Request ▸ Format the entries starting at the line containing "You are a computer-use" and ending at the end of the entries as a two-column CSV with the headers instruction and response. Give one row per entry, with its text and its answer each in a single quoted field, line breaks replaced by spaces and the pictures left out.

Given data ▸
* * *

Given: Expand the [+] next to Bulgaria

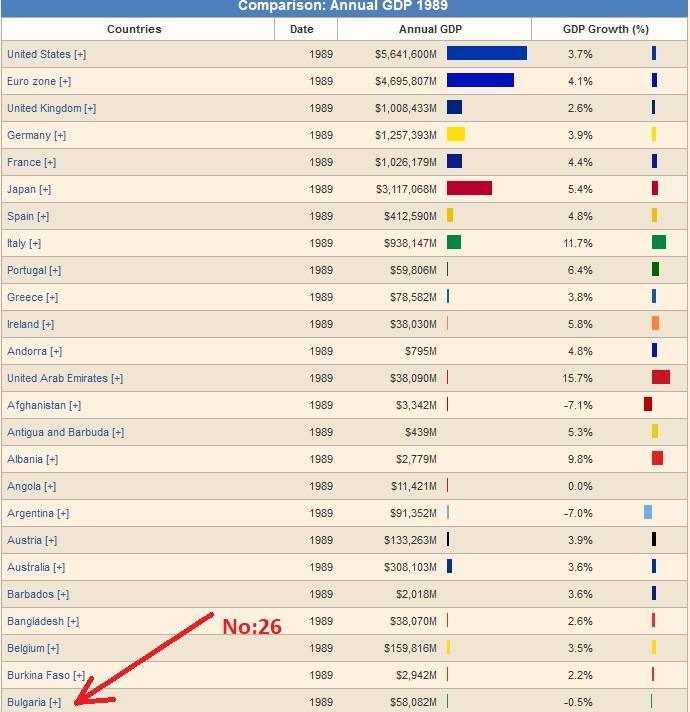Looking at the screenshot, I should (55, 702).
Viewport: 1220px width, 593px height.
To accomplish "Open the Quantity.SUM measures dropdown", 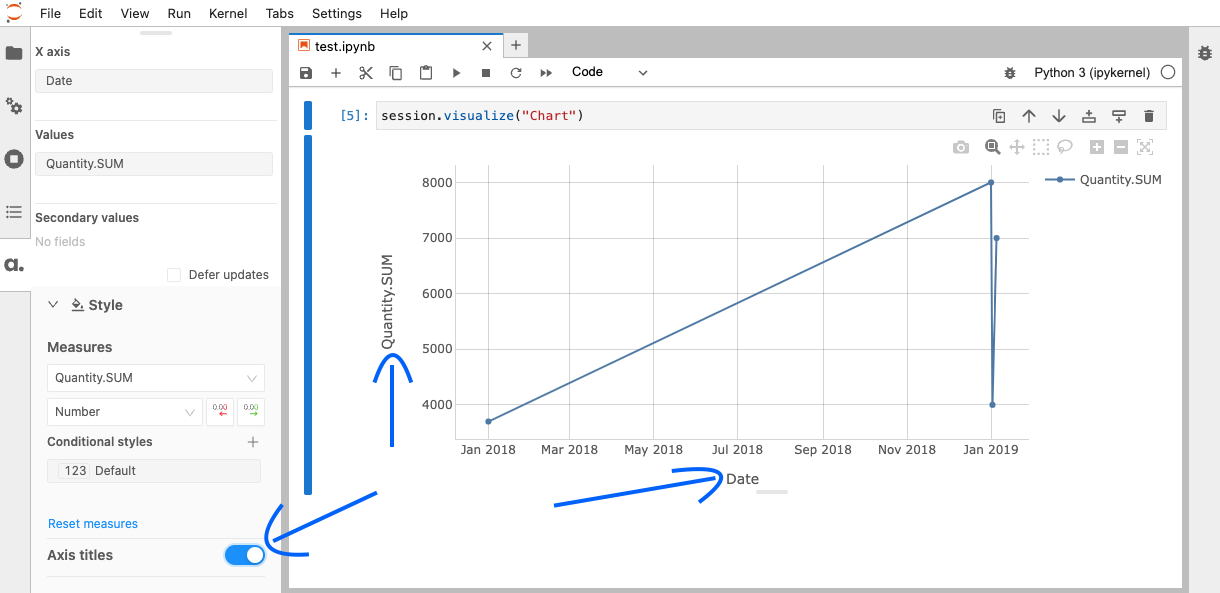I will click(155, 378).
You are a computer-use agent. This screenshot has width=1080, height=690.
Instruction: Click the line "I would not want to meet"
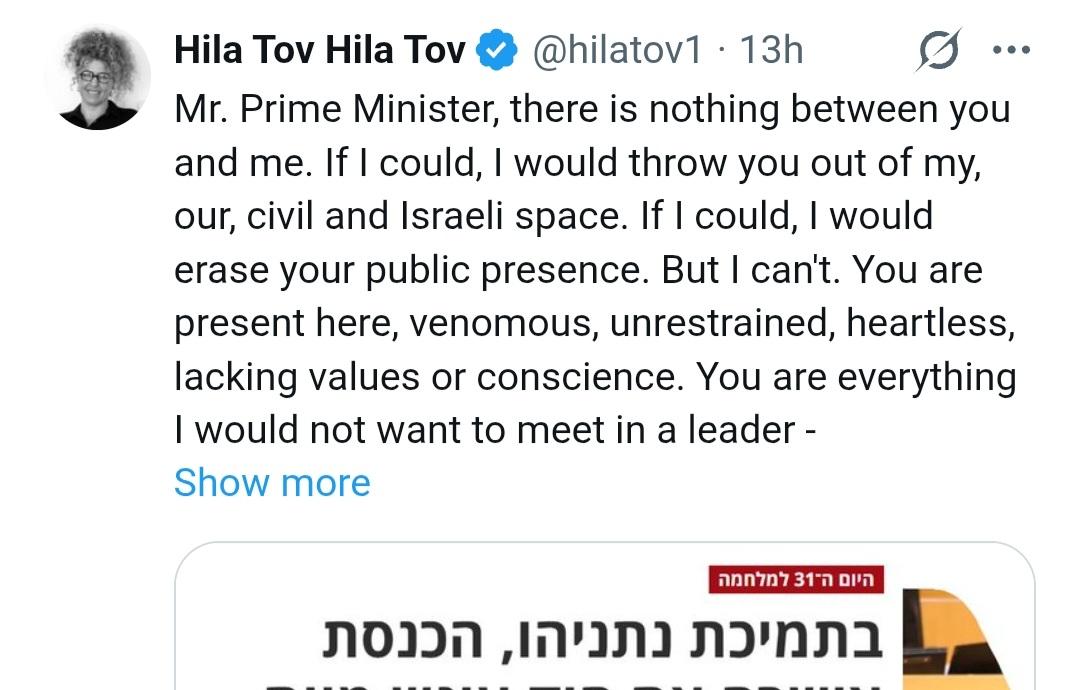pyautogui.click(x=484, y=430)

* * *

Written solution ▸
instruction,response
"You are a computer-use agent. This screenshot has width=1080, height=690. Instruction: Click the line ""I would not want to meet""","pyautogui.click(x=484, y=430)"